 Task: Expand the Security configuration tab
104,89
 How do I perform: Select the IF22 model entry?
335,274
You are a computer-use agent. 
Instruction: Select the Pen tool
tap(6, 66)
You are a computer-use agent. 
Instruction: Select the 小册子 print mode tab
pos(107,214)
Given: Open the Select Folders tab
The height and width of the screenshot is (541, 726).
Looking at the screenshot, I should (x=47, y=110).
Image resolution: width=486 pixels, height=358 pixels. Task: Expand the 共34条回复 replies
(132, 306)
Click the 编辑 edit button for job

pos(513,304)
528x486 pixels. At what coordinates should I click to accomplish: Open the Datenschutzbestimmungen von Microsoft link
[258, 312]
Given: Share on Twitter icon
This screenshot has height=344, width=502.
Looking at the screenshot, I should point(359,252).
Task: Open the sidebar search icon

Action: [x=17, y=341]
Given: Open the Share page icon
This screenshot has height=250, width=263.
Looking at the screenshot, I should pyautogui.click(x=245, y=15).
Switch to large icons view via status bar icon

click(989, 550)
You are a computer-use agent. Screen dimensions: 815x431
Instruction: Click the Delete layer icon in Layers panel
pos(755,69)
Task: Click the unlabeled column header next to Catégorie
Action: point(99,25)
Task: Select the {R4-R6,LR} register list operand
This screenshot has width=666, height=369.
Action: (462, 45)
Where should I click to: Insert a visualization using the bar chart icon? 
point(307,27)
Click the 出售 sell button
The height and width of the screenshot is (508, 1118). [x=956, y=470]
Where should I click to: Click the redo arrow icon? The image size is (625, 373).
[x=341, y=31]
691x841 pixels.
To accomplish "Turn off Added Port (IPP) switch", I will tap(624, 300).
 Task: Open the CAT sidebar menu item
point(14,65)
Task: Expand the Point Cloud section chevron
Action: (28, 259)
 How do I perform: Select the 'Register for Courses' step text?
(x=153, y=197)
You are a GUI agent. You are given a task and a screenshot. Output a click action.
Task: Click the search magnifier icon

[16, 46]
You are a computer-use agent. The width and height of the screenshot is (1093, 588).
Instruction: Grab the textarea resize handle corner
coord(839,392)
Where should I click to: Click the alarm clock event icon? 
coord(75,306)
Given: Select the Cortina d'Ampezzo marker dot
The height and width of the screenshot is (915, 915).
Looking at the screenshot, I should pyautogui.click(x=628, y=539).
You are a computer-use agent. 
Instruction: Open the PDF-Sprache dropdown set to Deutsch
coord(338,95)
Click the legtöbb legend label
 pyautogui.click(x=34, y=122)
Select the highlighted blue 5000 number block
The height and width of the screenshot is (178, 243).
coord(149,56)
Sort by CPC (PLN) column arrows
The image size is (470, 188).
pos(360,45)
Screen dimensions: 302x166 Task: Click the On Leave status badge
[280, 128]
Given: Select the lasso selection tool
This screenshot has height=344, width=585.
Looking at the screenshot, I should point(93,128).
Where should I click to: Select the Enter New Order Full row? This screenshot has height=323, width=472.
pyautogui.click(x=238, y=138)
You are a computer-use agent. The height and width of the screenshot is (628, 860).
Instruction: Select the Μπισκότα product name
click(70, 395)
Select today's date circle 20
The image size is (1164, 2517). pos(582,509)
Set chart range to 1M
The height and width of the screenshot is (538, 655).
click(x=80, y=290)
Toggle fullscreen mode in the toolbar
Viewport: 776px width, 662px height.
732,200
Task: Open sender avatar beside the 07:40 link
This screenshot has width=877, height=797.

--

-- Activity --
Whenever the string "agent" shows up in a line of the entries, copy that line.

-- Expected answer --
You are a computer-use agent. 
You are a computer-use agent. 
You are a computer-use agent. Screen dimensions: 815x431
You are a GUI agent. You are given a task and a screenshot. Output a click action.
You are a computer-use agent. The width and height of the screenshot is (1093, 588).
You are a computer-use agent. 
You are a computer-use agent. The height and width of the screenshot is (628, 860).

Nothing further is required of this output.